Mathieu Desnoyers mathieu.desnoyers at efficios.com
Wed Jan 7 22:51:27 EST 2015


----- Original Message -----
> From: "Jérémie Galarneau" <jeremie.galarneau at efficios.com>
> To: "Mathieu Desnoyers" <mathieu.desnoyers at efficios.com>
> Cc: "Jeremie Galarneau" <jgalar at efficios.com>, lttng-dev at lists.lttng.org
> Sent: Wednesday, January 7, 2015 6:14:14 PM
> Subject: Re: [PATCH lttng-tools 3/3] Fix: ust-app: per-PID app unregister vs tracing stop races
> 
> On Sun, Jan 4, 2015 at 9:25 PM, Mathieu Desnoyers
> <mathieu.desnoyers at efficios.com> wrote:
> > There are various races with UST application unregister performed
> > concurrently with tracing stop operation when tracing with per-pid
> > buffers. This randomly affects availability of data shortly after the
> > data pending check returns that no more data is available.
> >
> > ust_app_stop_trace_all() iterates on all applications in the ust_app_ht
> > hash table to issue a flush on all buffers. This is needed to ensure
> > that the sub-buffers being written to are made available to the
> > consumer, for both data consumption, and for the data pending check.

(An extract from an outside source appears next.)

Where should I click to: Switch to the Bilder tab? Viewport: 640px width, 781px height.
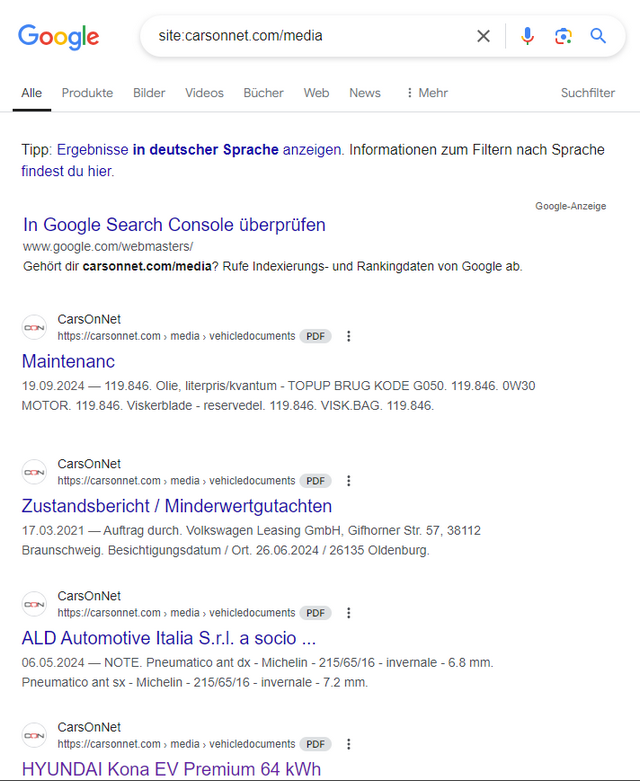coord(149,93)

> > Failure to execute the sub-buffer flush makes following data pending
> > check return that there is no data in the buffers too early, thus
> > resulting in an incomplete trace.
> >
> > It is therefore important that an application flushes all its buffers
> > before it is removed from the ust_app_ht.
> >
> > This is where ust_app_unregister() needs to be fixed. Note that
> > ust_app_unregister() executes concurrently with
> > ust_app_stop_trace_all(), only taking the per-session lock. The order of
> > flush vs hash table removal therefore matters:
> >
> > We need to push the metadata before removing application from
> > ust_app_ht. We also need to issue a flush for all application buffers
> > before removing the application from ust_app_ht.
> >
> > Once this is fixed, there is yet another race, this time in
> > ust_app_flush_trace() (now renamed ust_app_flush_session()). It is
> > caused by the use of ustctl_sock_flush_buffer() which asks the
> > application to perform the buffer flush. Unfortunately, if the
> > application vanishes (not reachable anymore), but its unregistration has
> > not yet been processed by sessiond, then ust_app_stop_trace_all() will
> > fail to flush the application buffers, because
> > ustctl_sock_flush_buffer() will fail.
> >
> > This final issue is fixed by asking the consumer daemon to flush the
> > associated channel rather than relying on the application.
> >
> > Signed-off-by: Mathieu Desnoyers <mathieu.desnoyers at efficios.com>
> > ---
> >  src/bin/lttng-sessiond/ust-app.c | 137
> >  +++++++++++++++++++++++----------------
> >  1 file changed, 80 insertions(+), 57 deletions(-)
> >
> > diff --git a/src/bin/lttng-sessiond/ust-app.c
> > b/src/bin/lttng-sessiond/ust-app.c
> > index 891d75f..64d2ed2 100644
> > --- a/src/bin/lttng-sessiond/ust-app.c
> > +++ b/src/bin/lttng-sessiond/ust-app.c
> > @@ -41,6 +41,9 @@
> >  #include "ust-ctl.h"
> >  #include "utils.h"
> >
> > +static
> > +int ust_app_flush_app_session(struct ust_app *app, struct ust_app_session
> > *ua_sess);
> > +
> >  /* Next available channel key. Access under next_channel_key_lock. */
> >  static uint64_t _next_channel_key;
> >  static pthread_mutex_t next_channel_key_lock = PTHREAD_MUTEX_INITIALIZER;
> > @@ -3062,6 +3065,7 @@ void ust_app_unregister(int sock)
> >  {
> >         struct ust_app *lta;
> >         struct lttng_ht_node_ulong *node;
> > +       struct lttng_ht_iter ust_app_sock_iter;
> >         struct lttng_ht_iter iter;
> >         struct ust_app_session *ua_sess;
> >         int ret;
> > @@ -3069,39 +3073,19 @@ void ust_app_unregister(int sock)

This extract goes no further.